You can see this tendency in Jules Verne’s 20,000 Leagues Under the Sea (1870) – the Nautilus as floating bourgeois parlour – or in the Victorian craze for aquariums, which in Aquatopia is alluded to by frond-filled stage sets designed by Henry Emden in 1903 and taxonomist Ernst Haeckel’s illustrations of the forms of sea creatures. The underwater films of Jean Painlevé intensified and perverted the nineteenth century’s aquatic gaze; his Love Life of the Octopus (1965) is a late instance of investigations begun during the 1920s, when images from his jauntily soundtracked studies of crustaceans and sea horses appeared in Georges Bataille’s journal Documents. The show includes playful diversions of this genre: Hannah Wilke’s video Hello Boys (1975), in which the artist’s face looms behind aquarium glass, and Alex Bag and Ethan Kramer’s slapstick mock-documentary Le Cruel et Curieux Vie du la Salmonellapod (2000). According to such works, even when they’ve come some satiric distance from the original urge, the deep ocean is a fantastical residence, exotic and ancient: Verne’s ‘perfect Pompeii escaped beneath the waters’.

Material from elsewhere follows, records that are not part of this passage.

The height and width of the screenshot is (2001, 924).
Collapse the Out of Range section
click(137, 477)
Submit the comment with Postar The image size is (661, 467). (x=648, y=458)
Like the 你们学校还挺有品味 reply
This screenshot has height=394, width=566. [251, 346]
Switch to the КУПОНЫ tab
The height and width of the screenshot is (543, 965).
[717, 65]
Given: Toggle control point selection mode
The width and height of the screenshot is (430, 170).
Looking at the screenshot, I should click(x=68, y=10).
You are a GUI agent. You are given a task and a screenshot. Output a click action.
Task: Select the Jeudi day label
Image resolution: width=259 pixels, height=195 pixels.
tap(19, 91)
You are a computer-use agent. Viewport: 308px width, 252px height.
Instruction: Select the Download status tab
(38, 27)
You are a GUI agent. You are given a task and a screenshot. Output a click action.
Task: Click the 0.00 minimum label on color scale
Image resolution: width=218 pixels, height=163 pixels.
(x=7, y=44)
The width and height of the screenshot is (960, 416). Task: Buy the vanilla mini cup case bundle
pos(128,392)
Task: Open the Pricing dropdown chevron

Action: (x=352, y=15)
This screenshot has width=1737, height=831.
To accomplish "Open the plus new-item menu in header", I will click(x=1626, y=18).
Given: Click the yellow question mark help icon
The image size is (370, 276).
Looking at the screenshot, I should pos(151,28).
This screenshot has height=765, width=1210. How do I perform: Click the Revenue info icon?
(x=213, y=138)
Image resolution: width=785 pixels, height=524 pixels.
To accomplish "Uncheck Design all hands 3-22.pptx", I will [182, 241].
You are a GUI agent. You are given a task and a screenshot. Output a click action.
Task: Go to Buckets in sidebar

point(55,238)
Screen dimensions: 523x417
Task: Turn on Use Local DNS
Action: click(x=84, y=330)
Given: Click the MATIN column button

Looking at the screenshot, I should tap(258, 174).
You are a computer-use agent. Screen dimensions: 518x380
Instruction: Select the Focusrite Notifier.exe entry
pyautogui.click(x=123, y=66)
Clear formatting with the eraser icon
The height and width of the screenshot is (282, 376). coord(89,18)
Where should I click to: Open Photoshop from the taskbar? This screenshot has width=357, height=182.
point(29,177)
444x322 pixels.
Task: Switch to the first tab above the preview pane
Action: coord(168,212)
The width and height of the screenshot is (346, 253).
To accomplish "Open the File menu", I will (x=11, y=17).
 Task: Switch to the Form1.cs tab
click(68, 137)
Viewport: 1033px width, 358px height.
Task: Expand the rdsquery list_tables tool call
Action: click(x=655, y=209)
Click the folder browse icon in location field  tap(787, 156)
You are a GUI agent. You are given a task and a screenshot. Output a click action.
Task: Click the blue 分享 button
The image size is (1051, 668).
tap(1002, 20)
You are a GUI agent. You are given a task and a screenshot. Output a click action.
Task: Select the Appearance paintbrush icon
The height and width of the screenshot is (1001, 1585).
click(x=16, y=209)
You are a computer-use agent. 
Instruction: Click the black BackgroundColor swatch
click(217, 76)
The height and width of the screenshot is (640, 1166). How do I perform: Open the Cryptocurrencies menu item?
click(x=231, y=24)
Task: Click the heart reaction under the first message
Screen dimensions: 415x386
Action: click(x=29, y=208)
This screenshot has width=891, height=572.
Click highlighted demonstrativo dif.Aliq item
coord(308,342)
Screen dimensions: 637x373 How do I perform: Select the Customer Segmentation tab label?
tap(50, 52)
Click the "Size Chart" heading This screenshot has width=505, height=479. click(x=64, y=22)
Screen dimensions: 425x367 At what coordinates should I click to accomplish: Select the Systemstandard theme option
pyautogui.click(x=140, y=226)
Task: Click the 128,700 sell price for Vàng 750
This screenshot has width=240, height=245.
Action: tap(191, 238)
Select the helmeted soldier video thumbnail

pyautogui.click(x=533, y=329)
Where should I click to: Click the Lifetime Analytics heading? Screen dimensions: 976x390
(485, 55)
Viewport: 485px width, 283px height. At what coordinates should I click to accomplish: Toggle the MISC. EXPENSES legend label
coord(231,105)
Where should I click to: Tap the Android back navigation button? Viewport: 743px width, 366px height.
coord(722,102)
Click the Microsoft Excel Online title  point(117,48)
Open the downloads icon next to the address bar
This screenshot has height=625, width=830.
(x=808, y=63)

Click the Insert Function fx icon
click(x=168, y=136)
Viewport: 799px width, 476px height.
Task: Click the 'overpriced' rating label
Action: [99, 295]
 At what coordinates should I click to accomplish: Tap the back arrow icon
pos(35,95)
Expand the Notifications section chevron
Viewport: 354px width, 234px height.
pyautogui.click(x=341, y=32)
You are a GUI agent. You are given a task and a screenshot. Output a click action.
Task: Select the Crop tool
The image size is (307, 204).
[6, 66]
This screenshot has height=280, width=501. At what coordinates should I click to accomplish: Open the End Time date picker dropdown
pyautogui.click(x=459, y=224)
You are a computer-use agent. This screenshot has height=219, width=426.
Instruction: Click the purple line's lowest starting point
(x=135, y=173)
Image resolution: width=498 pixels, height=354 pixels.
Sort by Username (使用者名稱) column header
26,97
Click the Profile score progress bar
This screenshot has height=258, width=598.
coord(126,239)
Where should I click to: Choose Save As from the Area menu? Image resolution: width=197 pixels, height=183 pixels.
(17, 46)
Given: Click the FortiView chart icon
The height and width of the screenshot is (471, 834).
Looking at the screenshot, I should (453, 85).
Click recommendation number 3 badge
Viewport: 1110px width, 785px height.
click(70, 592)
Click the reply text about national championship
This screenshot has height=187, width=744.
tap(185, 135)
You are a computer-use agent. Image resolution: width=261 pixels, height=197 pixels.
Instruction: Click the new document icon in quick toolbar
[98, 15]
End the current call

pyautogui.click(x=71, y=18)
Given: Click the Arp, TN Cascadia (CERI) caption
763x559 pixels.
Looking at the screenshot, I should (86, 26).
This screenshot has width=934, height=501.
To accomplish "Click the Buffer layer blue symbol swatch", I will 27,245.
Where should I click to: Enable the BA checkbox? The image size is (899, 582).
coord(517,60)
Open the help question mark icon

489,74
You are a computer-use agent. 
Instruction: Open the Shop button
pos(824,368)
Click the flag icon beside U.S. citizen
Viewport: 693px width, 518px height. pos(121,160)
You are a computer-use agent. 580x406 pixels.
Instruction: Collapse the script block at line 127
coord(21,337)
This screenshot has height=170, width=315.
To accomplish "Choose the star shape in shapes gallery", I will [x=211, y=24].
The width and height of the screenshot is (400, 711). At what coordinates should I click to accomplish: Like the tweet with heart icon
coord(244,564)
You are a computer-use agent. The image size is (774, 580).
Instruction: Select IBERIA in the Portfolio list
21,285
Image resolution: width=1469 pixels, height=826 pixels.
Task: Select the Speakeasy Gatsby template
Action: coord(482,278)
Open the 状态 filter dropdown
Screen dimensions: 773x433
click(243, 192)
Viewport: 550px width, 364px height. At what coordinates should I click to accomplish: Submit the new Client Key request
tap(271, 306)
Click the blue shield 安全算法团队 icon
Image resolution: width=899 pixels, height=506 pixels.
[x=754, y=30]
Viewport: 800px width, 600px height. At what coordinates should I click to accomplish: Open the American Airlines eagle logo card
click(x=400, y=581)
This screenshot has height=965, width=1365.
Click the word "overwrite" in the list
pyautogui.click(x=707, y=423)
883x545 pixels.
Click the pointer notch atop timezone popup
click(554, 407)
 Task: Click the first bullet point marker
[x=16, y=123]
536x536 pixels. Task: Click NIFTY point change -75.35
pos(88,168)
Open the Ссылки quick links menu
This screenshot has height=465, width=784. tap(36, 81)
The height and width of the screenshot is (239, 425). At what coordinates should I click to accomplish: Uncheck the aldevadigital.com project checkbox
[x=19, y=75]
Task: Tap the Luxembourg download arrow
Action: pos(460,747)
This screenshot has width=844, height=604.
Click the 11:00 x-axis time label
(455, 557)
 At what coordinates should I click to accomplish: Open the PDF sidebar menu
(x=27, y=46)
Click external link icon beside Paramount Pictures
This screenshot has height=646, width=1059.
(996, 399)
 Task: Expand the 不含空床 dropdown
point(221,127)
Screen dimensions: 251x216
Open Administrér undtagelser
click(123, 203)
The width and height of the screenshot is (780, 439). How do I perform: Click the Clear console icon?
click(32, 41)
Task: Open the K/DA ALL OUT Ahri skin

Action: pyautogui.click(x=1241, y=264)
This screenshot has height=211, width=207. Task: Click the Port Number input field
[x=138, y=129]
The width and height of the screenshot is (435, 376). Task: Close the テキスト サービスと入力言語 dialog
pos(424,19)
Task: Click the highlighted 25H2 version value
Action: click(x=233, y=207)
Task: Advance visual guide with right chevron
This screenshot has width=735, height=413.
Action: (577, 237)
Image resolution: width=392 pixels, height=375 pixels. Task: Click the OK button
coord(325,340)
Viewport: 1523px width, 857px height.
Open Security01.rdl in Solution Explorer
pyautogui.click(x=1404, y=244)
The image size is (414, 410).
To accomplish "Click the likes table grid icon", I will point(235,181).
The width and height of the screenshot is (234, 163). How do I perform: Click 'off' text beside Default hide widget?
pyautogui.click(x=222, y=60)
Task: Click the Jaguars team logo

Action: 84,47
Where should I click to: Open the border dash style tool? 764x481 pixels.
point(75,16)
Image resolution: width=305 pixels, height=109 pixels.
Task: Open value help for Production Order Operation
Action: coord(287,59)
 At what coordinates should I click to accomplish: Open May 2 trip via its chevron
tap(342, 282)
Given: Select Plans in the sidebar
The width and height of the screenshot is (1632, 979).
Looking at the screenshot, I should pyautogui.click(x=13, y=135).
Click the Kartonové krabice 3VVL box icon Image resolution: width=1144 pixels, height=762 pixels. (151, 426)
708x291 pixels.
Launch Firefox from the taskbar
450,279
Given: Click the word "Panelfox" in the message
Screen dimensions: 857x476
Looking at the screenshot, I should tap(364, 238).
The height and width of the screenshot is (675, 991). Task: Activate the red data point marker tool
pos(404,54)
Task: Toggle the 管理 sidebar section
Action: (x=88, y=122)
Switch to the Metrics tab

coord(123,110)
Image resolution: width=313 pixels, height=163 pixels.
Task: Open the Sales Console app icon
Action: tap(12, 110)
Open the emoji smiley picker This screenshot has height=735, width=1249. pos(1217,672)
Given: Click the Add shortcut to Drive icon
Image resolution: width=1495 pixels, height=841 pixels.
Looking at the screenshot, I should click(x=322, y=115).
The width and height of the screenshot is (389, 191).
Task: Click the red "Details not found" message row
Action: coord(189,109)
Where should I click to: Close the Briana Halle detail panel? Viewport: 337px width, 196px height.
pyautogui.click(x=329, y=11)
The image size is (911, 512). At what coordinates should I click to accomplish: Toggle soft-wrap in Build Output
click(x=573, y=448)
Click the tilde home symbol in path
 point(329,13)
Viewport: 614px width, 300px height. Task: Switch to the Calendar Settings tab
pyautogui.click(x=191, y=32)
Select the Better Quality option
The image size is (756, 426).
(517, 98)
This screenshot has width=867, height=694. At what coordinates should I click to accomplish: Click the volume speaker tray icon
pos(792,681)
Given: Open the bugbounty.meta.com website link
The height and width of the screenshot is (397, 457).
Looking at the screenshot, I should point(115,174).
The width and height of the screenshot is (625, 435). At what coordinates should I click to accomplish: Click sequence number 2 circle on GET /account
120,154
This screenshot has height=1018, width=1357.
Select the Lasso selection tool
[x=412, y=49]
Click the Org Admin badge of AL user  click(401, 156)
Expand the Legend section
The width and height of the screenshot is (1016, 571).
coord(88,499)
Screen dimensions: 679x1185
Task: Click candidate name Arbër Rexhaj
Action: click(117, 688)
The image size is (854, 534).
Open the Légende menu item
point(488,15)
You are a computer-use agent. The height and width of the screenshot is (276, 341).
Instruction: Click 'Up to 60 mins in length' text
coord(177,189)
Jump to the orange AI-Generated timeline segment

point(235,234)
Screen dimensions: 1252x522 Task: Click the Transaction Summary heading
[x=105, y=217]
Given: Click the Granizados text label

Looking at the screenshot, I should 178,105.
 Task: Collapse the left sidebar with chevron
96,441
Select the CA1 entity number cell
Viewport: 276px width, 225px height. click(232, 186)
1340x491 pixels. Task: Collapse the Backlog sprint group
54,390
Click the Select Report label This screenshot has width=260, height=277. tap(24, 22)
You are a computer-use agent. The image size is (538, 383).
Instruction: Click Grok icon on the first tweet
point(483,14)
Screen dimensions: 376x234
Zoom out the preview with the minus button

But fantasised homes have a tendency to turn unheimlich, and a good deal of Aquatopia is consequently given over to monsters that at their most extreme and estranging seem to resemble ourselves: from Hokusai’s Tako to Ama (Pearl Diver and Two Octopi) (1814) to Shimabuku’s collection, in Octopus Stone (2013), of transitional objects found among the coils of inquisitive cephalopods. The most alarming and suggestive property of the deep ocean and its denizens is exactly this tendency to mimicry and mutation, and the two most substantial videoworks in Aquatopia confirm as much. The Otolith Group’s Hydra Decapita (2010) concerns a mythical sci-fi race conjured by the Detroit techno group Drexciya: superpowered amphibians descended from drowned Atlantic slaves. And Mikhail Karikis’s multiscreen SeaWomen (2012) shows octogenarian divers from the North Pacific island of Jeju, whose breathing technique makes them sound like aquatic mammals of another species – our briny twins.